[Microbiology] Re: machine/database used to find out bacteria/virus/drug tia sal2

Larry Farrell via microbio%40net.bio.net (by farrlarr from isu.edu)
Sun Jun 8 21:47:53 EST 2008

JEDilworth wrote:
> What Larry said is true. However, I must take issue with the word 
> "technician." A technologist has more training than a technician: MT's 
> (medical technologists) have a four year degree and/or a year of 
> laboratory internship that covers all areas of the clinical laboratory. 
> We then take a national registry examination. ASCP is the registry that 
> the majority of techs in the U.S. have, although there are others.
> http://tinyurl.com/5k4uky - This is the ASCP site that shows the 
> different levels of laboratory workers
> Most microbiology departments in the U.S. employ MT's as the work is 
> considered complex.

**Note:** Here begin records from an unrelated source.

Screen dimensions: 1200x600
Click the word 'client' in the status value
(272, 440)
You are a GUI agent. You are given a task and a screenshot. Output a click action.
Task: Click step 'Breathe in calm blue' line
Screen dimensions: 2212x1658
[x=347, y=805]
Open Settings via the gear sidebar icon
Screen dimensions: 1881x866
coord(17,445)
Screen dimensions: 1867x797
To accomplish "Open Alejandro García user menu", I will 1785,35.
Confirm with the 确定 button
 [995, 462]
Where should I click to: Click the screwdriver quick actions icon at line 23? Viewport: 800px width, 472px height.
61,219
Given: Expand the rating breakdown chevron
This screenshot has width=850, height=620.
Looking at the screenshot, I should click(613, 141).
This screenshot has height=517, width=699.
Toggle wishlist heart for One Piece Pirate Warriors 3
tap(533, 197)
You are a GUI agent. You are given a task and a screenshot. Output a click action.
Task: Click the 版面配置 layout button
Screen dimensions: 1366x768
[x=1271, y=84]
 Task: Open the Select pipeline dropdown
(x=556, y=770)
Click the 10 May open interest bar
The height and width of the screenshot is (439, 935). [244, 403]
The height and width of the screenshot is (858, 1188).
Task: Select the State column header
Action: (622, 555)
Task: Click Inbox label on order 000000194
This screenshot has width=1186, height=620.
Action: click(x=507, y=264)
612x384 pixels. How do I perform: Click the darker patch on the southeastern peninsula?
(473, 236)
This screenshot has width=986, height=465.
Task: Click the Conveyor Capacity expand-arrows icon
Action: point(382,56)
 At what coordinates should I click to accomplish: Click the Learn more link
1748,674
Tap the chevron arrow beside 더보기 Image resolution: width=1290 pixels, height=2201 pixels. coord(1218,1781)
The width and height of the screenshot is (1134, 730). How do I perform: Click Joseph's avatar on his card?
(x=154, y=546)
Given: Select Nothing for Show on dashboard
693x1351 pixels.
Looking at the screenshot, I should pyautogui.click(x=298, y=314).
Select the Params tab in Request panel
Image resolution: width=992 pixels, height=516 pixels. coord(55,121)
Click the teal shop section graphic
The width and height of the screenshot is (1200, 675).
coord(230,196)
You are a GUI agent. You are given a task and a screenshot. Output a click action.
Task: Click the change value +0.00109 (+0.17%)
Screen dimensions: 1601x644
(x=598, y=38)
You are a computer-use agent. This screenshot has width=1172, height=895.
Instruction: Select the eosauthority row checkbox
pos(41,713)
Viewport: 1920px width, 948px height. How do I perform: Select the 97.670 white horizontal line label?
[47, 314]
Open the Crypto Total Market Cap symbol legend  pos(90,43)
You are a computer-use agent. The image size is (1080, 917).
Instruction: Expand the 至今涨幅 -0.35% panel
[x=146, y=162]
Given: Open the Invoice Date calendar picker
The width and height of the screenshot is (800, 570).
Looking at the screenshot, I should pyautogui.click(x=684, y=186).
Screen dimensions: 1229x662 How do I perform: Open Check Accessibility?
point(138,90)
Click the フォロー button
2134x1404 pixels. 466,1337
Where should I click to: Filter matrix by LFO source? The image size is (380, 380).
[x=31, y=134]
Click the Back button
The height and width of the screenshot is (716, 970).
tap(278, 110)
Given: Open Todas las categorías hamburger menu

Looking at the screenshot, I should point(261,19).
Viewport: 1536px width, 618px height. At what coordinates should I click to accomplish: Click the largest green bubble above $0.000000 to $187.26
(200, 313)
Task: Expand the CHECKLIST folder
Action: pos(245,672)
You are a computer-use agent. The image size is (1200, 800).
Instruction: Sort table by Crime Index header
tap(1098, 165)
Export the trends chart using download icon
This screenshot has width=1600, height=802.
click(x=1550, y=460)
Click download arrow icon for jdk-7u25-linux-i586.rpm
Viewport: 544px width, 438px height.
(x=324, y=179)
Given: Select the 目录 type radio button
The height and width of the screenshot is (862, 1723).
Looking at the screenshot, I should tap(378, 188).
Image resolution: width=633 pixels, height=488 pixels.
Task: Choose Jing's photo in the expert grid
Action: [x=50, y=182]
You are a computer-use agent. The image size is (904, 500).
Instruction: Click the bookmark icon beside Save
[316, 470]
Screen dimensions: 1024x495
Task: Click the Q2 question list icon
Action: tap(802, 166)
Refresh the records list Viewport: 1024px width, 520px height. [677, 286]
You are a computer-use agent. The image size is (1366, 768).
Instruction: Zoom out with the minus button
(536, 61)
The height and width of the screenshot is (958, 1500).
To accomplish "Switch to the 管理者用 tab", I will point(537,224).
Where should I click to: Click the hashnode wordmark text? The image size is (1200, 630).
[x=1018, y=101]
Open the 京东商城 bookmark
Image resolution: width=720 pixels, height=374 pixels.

The level of complexity of lab work requires 
> different levels of training.
> Physicians do NOT work in the lab, except on the TV series "House." Do 
> not confuse TV with real life :-(.
> Judy Dilworth, M.T. (ASCP)
> Microbiology
> "Larry Farrell" <farrlarr from isu.edu> wrote in message 
> news:8cd6f$484c637b$29693 from news.teranews.com...
>> A really basic issue, suggested by some of the other responses but not 
>> explicitly addressed, is that doctors do not do *any* of the 
>> identification, whether machinery is used or not.  The samples taken, 
>> usually not by the doctor, are sent to the lab where technicians 
>> trained in identification techniques specific to identification of the 
>> types of organisms suspected (bacteria, viruses, fungi, etc.) do the 
>> actual work of identification.  Doctors are trained to use that 
>> information for diagnosis, but they do not do identification.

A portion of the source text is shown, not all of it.